J'en viens maintenant à nos propositions d'amendements. Nous réitérons notre proposition de supprimer le « délit de solidarité », dès lors que l'aide est apportée à un étranger sans but lucratif. Dans ce cas, aucune poursuite ne doit être engagée.

Nous proposons également, comme nous l'avons fait en première lecture, de supprimer la rétention administrative de mineurs, qu'ils soient accompagnés ou non, car elle est contraire à l'intérêt supérieur de l'enfant et aux dispositions des conventions internationales.

Nous nous opposons à la disposition augmentant les délais maximums de rétention, qui ne résout rien et inflige une mesure de limitation d'une liberté essentielle disproportionnée à l'objectif poursuivi.

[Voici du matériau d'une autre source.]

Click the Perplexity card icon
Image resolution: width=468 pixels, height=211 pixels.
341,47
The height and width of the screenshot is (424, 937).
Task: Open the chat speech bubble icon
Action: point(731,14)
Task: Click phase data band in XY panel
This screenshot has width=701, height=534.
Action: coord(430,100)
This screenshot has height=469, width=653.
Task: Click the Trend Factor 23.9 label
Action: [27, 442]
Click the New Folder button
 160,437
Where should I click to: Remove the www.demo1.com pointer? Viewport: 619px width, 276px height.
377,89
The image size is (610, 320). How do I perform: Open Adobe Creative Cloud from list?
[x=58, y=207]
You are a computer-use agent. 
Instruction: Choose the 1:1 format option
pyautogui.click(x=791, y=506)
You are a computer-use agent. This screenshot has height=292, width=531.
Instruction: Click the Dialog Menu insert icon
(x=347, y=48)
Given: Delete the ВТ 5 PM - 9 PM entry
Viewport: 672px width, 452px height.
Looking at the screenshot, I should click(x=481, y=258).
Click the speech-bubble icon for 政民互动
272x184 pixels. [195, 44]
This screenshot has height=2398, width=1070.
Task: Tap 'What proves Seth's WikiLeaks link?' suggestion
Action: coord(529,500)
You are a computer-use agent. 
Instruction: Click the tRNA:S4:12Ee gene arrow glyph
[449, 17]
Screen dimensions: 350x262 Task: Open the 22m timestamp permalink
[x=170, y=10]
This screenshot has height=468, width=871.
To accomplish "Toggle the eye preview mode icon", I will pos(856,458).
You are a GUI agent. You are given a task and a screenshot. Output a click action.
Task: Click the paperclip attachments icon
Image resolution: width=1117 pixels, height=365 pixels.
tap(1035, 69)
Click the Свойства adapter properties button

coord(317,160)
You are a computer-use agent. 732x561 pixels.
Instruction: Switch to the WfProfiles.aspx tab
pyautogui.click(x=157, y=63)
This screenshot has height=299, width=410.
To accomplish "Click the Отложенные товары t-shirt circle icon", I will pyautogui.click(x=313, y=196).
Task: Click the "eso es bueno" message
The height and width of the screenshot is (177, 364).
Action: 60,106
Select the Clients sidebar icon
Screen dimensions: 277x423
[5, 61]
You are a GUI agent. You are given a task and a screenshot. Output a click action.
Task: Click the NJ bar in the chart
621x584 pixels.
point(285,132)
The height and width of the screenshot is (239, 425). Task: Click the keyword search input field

Nous proposons de ne pas affaiblir les droits des personnes migrantes, notamment par la suppression des dispositions imposant la visioconférence à l'occasion des audiences, car elle est préjudiciable aux droits de la défense, et de celles diminuant le délai de recours devant la CNDA de trente à quinze jours – le Sénat en avait perçu la nocivité.

Il y a encore quelques mois, les résolutions adoptées par l'Union européenne étaient assises sur l'idée d'un équilibre entre, d'une part, la nécessité d'accorder de nouvelles garanties aux demandeurs d'asile et aux migrants réguliers et, d'autre part, celle de ne pas « emboliser », c'est à dire de ne pas obstruer complètement ces procédures, afin de préserver leur efficacité. Cet état d'esprit n'est pas présent ici.

Face aux défis qui nous attendent, il est fort probable que nous en venions, le moment venu, à des solutions innovantes et raisonnées. Elles ne sont pas présentes dans le projet de loi dont nous discutons. Délibérer et accroître la qualité d'un texte de loi, c'est-à-dire sa pertinence, son efficacité et son caractère juste supposent que l'on entende et que l'on intègre les propositions des uns et des autres, en tant qu'elles relient l'idéal de la démocratie délibérative à l'action dans des circonstances très hostiles. Cela reste un idéal révolutionnaire, au sens de l'adaptation collective de la prise de décision politique. Les députés socialistes, monsieur le ministre d'État, madame la rapporteure, chers collègues, entendent y être fidèles, en faisant des propositions tout au long de l'examen de ce texte. Nous nous positionnerons au terme de nos débats. Si aucune évolution n'a eu lieu, nous serons amenés à voter contre ce texte.